Recorded data:
--*--

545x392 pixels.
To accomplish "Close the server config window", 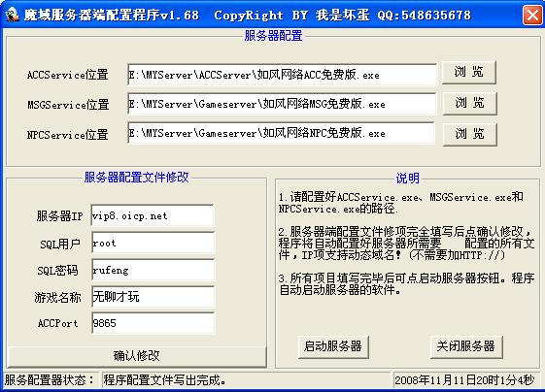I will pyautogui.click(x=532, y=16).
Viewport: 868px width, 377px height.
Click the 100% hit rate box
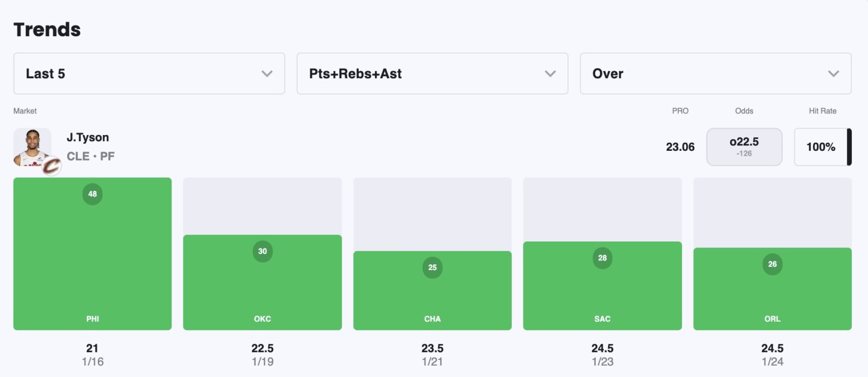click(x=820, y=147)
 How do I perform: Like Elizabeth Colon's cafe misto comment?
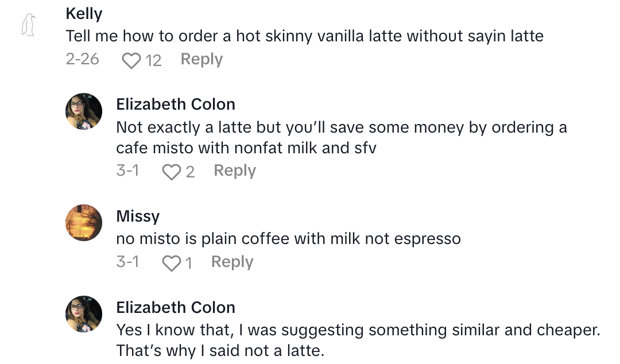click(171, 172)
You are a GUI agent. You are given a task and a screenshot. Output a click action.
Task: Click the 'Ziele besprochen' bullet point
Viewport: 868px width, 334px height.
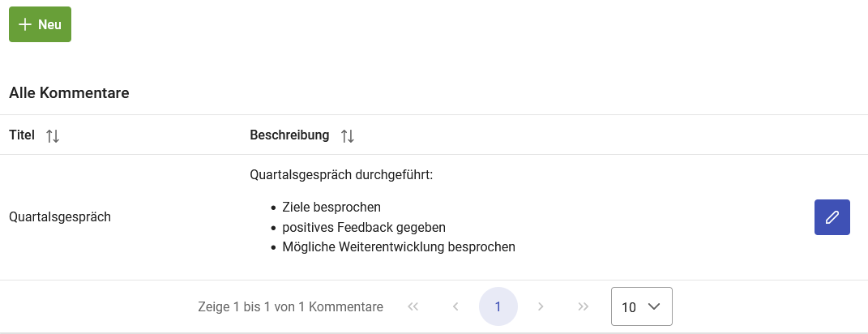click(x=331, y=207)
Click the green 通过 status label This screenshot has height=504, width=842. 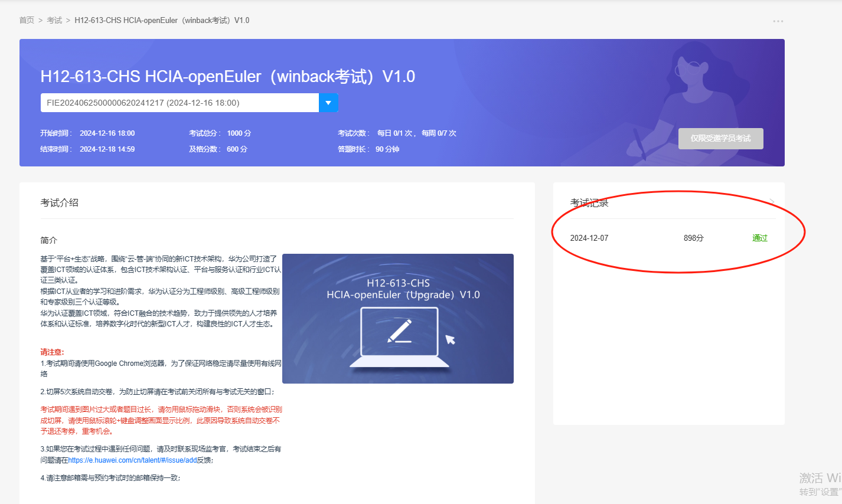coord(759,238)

--*--

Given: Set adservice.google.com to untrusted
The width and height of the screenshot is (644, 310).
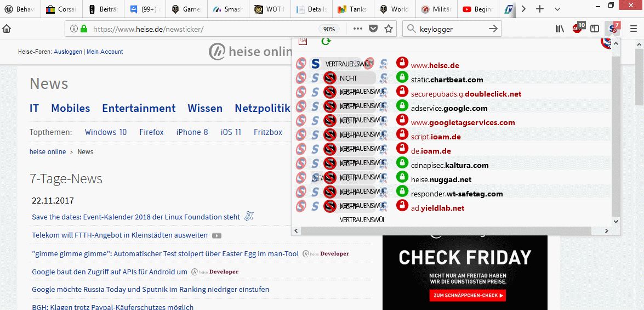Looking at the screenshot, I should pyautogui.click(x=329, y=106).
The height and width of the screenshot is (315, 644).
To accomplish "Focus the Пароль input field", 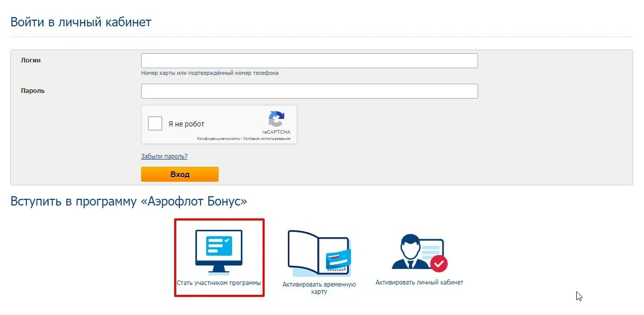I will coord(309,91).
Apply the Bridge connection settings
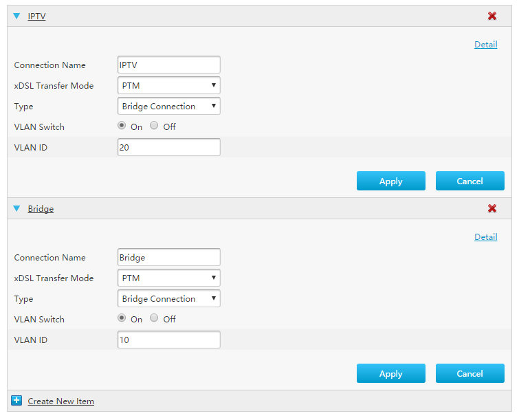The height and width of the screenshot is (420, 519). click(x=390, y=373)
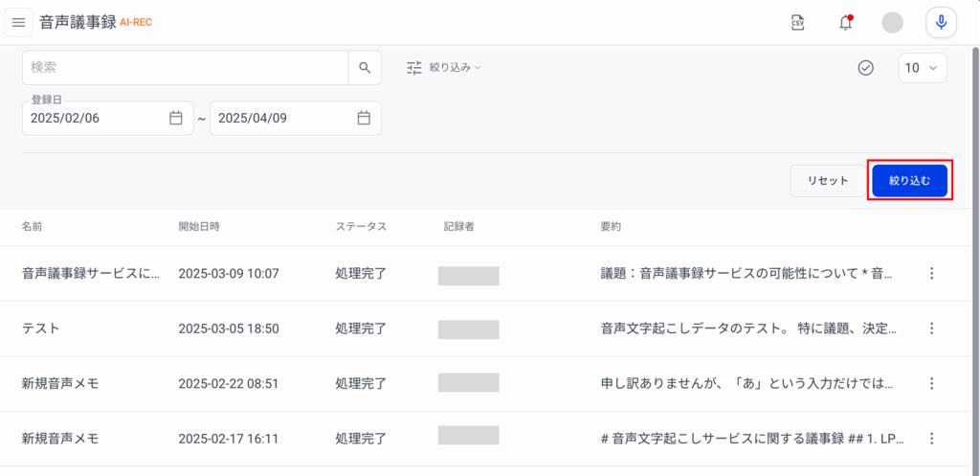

--*--

THE TASK —
Starting at the line above that holds "Given: Set adservice.google.com to untrusted", return each line up to and including the one that holds "The height and width of the screenshot is (315, 644).", exactly as written, minus any pictures.

WRITTEN ANSWER —
Given: Set adservice.google.com to untrusted
The width and height of the screenshot is (644, 310).
Looking at the screenshot, I should pyautogui.click(x=329, y=106).
The height and width of the screenshot is (315, 644).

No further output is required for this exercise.